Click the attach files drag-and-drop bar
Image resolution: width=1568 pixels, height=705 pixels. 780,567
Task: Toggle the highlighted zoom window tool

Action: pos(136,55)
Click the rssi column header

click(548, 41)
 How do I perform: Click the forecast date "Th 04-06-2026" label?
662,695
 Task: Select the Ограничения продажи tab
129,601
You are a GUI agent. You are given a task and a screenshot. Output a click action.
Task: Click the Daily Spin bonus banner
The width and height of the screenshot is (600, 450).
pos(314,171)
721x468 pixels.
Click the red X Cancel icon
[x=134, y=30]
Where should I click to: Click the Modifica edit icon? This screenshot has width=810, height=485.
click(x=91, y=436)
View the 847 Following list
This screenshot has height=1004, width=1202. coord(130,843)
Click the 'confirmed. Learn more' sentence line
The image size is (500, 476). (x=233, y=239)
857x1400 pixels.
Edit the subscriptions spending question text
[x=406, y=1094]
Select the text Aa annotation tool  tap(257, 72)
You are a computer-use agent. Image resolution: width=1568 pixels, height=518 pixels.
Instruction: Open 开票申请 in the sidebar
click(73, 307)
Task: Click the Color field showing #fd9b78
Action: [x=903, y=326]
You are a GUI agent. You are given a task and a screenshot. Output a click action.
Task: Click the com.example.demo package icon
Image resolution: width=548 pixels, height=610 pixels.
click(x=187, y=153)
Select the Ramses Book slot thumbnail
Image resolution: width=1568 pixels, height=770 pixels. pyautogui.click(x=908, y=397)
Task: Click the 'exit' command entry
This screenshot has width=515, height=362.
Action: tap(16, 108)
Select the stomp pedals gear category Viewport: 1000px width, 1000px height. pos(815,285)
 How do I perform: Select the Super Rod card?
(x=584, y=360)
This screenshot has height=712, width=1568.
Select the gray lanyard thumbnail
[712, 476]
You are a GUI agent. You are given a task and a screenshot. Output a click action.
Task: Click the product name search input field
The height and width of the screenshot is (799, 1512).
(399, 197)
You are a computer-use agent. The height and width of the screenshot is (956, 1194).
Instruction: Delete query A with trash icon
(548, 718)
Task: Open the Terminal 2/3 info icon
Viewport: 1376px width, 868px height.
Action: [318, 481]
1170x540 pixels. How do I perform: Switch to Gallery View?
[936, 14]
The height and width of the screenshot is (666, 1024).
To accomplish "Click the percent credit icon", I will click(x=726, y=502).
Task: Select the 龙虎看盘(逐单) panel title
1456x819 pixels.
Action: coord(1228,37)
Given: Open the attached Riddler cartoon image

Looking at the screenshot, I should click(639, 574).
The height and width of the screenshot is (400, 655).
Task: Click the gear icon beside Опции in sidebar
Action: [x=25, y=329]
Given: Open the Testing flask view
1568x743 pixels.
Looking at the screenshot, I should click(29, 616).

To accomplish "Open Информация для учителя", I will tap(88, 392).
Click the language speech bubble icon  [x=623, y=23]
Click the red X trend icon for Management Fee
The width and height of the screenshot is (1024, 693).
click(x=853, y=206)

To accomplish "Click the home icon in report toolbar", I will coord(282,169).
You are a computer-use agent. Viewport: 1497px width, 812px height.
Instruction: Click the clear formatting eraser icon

◆ ◆ ◆

→ Your goal:
Each line of the entries above that includes "computer" counts once; state how many such lines there are, with the number as the only answer.

→ Exercise output:
3